Picture by Dania Graibe
Tuesday, August 18th 2015 at 4am in the morning I could not sleep more and I went to the bathroom. I was feeling strange, too much thinking, may be some pain in my body but I noticed that something was happening. I saw me in front of the mirror and I discovered that my hair, my magic hair was falling a part. All of them! So fucking crazy to see how your hair is not alive anymore. I was in shocked of course. It is worst than in a movie, you know... all of those stereotypes that movies show when you are losing the hair for the side effects of chemothrapy.
Well, this is my story, my own private story.... not too private because I prefer to share the experience with you, it is a good feeling at the end of the day to say how is this difficult process, how much
affect the femininity of a woman.
In my case I want to have this process like a ritual, a new beginning, a new Angeles , a new Chica..... yes! Because it is something to remember and I need to live this experience second by second.
The day I cut my hair was magic. In a private special soiree with some closes friends, in silence, in a friend house, who generosity he gave me his own space to made a mess on his living room. With all my hair, my tears and all my emotions we created a night full of creativity,
so fucking real and so magic!
In a few days you will have the opportunity to see the whole magic process in avery special film.
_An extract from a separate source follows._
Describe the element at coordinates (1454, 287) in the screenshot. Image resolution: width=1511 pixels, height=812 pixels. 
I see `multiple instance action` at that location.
Now, talking about films, for a good surprise today I discovered that the talented Penelope Cruz is in a movie interpreting a woman who is diagnosed with Breast Cancer. Amazing moment to fight this Big C and even the world and the fashion world is fighting for this diseases and I am part of this.
Amazing moment in my life, for good or bad all of this is gong to give me more strength and valour to keep going in this battle.
Because I want to LIVE!
Penelope Cruz cover of Vogue Spain in a fabulous short hair.
My new me!
Thank you for being with me my dearest friends, it was a unique night that I am
going to remember forever.
Carlos de Varona, Danny Santiago, Jhon Santos, Juliana Ramirez, Blanca Sanchez, Rodrigo Gaya, Kevin O, Michael S, Danni Leon, Dania Graibe, Cassey, Olatz, Claudia Mendoza and Juan Poggi.
Thank you for being in my life!!!!
I am Angeles and I have Cancer
You are beautiful!!!
Very nice! I'm a Cancer survivor, but did not need Chemo, so my hair didn't fall out. I would have done the same thing in your case, I would cut my hair and then shave if my hair was falling out. I don't even know you, but you are brave. God bless.